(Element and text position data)
****************
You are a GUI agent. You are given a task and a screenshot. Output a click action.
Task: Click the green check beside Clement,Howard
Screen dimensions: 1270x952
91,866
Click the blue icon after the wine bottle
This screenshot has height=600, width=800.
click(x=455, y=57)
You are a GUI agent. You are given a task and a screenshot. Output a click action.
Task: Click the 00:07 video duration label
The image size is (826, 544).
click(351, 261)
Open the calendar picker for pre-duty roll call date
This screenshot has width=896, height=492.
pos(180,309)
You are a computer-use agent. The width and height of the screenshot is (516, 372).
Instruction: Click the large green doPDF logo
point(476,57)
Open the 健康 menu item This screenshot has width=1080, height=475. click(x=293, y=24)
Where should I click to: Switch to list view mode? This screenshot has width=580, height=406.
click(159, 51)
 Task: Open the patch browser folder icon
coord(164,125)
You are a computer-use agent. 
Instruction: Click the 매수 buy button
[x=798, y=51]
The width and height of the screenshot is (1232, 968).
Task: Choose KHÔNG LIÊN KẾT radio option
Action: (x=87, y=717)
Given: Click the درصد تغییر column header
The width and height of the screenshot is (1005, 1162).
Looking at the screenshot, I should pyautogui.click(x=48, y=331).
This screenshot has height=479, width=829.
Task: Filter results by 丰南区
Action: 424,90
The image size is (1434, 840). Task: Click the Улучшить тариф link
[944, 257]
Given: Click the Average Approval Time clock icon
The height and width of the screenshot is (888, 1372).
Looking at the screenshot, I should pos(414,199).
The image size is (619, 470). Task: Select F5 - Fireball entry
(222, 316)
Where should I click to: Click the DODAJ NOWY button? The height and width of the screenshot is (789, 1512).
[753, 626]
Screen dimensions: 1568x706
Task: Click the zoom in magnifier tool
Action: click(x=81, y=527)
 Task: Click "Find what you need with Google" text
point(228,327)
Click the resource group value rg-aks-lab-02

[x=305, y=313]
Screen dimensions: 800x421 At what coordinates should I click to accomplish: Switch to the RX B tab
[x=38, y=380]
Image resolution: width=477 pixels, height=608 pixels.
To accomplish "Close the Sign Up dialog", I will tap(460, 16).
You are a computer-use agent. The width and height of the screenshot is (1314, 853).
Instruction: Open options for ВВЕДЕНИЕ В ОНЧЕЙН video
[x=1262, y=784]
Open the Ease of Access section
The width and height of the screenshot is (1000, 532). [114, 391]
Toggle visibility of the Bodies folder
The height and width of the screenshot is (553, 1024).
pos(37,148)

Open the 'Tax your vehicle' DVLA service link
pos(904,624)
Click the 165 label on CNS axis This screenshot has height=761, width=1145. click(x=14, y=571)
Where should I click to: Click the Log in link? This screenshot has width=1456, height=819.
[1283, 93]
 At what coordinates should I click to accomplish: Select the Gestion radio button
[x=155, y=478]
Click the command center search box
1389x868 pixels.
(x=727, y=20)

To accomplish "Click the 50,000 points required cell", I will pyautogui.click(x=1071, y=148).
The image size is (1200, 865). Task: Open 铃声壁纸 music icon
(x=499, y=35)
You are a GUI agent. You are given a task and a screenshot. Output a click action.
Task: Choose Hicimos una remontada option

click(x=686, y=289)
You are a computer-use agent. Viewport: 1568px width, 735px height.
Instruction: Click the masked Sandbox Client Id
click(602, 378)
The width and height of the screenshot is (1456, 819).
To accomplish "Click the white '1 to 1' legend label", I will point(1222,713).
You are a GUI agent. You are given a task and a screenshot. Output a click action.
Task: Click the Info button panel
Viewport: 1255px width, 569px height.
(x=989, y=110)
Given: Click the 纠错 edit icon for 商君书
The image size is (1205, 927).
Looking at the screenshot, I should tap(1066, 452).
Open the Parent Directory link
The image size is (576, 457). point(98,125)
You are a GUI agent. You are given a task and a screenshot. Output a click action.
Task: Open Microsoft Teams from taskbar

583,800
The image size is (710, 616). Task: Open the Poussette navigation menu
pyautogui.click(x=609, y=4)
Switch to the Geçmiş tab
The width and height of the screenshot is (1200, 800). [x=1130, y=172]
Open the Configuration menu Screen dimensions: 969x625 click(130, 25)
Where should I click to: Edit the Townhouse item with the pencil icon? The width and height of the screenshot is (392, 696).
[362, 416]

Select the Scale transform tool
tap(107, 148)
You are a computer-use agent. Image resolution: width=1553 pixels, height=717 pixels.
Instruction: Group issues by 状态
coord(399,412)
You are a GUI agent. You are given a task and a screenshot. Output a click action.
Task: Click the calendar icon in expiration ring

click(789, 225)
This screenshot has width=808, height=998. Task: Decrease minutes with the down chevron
****************
Reproduce the stretch from the line containing "Switch to the Geçmiş tab" through the end of the entries, word for word and line by line.

Switch to the Geçmiş tab
The width and height of the screenshot is (1200, 800). [x=1130, y=172]
Open the Configuration menu Screen dimensions: 969x625 click(130, 25)
Where should I click to: Edit the Townhouse item with the pencil icon? The width and height of the screenshot is (392, 696).
[362, 416]

Select the Scale transform tool
tap(107, 148)
You are a computer-use agent. Image resolution: width=1553 pixels, height=717 pixels.
Instruction: Group issues by 状态
coord(399,412)
You are a GUI agent. You are given a task and a screenshot. Output a click action.
Task: Click the calendar icon in expiration ring

click(789, 225)
This screenshot has width=808, height=998. Task: Decrease minutes with the down chevron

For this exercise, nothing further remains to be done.